==== Selected extract

Recently Adopted Accounting Standards Not Yet Adopted
Improvements to Non-employee Share-Based Payment Accounting
In June 2018, the FASB issued ASU 2018-07 guidance that simplifies the accounting for share-based payments granted to non-employees for goods and services. Under the guidance, most of the guidance on such payments to non-employees would be aligned with the requirements for share-based payments granted to employees as the board viewed the awards to both employees and non-employees to be economically similar and that two different accounting models are not justified. Under the new guidance, i) non-employee share-based payment awards should be measured at the grant date fair value rather than the fair value of the consideration received or the fair value of the equity instruments issued, whichever can be more reliably measured, ii) the measurement date for equity classified non-employee share-based payment awards is at the grant date and not the earlier of the date at which a commitment for performance by the counterparty is reached and the date at which the counterparty's performance is complete, and iii) entities should consider the probability of satisfying the performance conditions when awards contain such conditions. The amendments in this guidance are effective for public business entities for fiscal years beginning after December 15, 2018, including interim periods within that fiscal year. Early adoption is permitted, but not earlier than an entity's adoption date of Topic 606. The Company is currently evaluating the impact of this guidance on the Company's results of operations and financial position; however, it is not expected to have a material impact on the Company’s Consolidated Financial Statements.

========

Activity:
Write the next paragraph of the passage on the FASB's non-employee share-based payment guidance, picking up after its final sentence.

==== Supplied information

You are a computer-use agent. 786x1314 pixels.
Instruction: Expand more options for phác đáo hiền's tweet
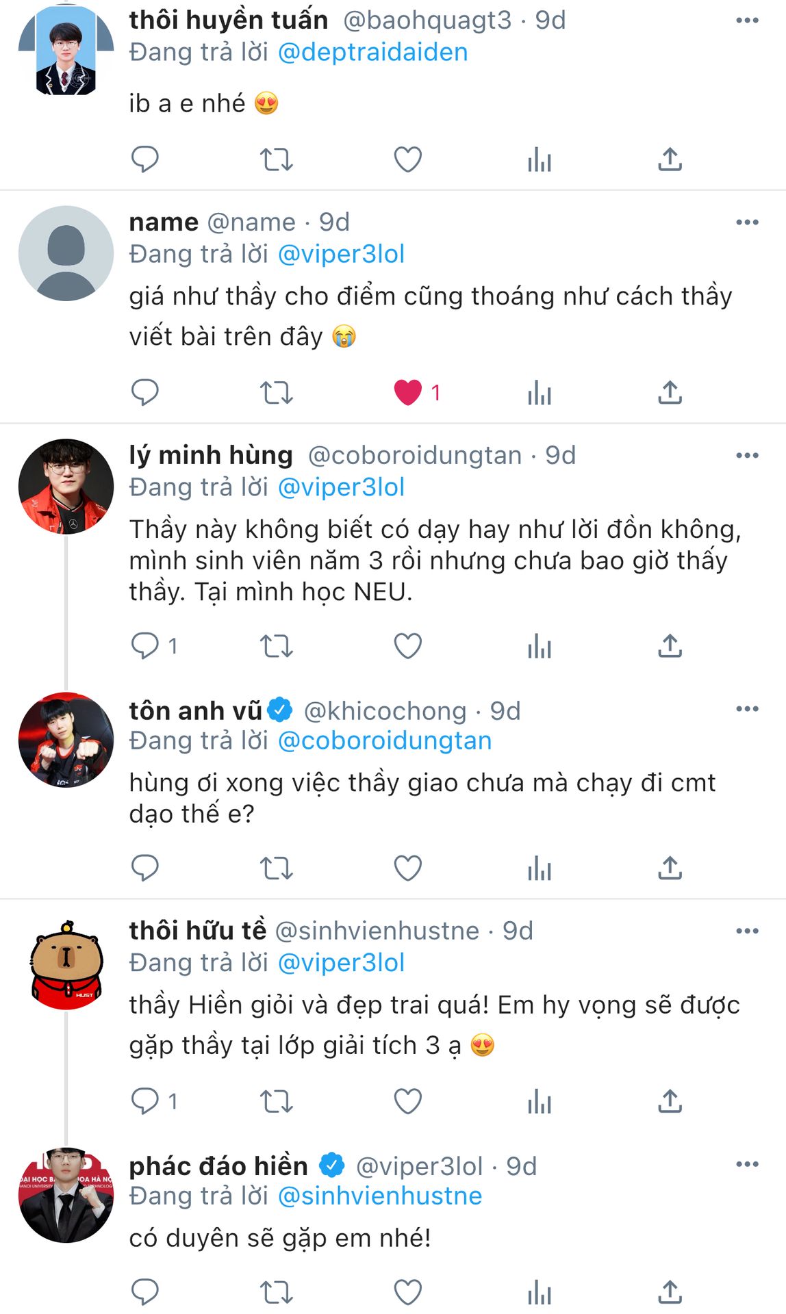(x=747, y=1164)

========

Task result:
Codification Improvements
In July 2018, the FASB issued ASU 2018-09 which includes clarifications to existing codifications or corrections of unintended application of guidance that is not expected to have a significant effect on current accounting practice or create a significant administrative cost to most entities. The amendments in this update include items raised for board consideration through the codification's feedback system that met the scope of this project, making due process necessary. The amendments affect a wide variety of topics in the codification. The amendments apply to all reporting entities within the scope of the affected accounting guidance. None of the topics deemed applicable have a material impact in the Company's interim consolidated financial statements. However, the Company is currently evaluating the impact of applicable sections on its results of operations and financial position once those sections are adopted beginning after December 15, 2018.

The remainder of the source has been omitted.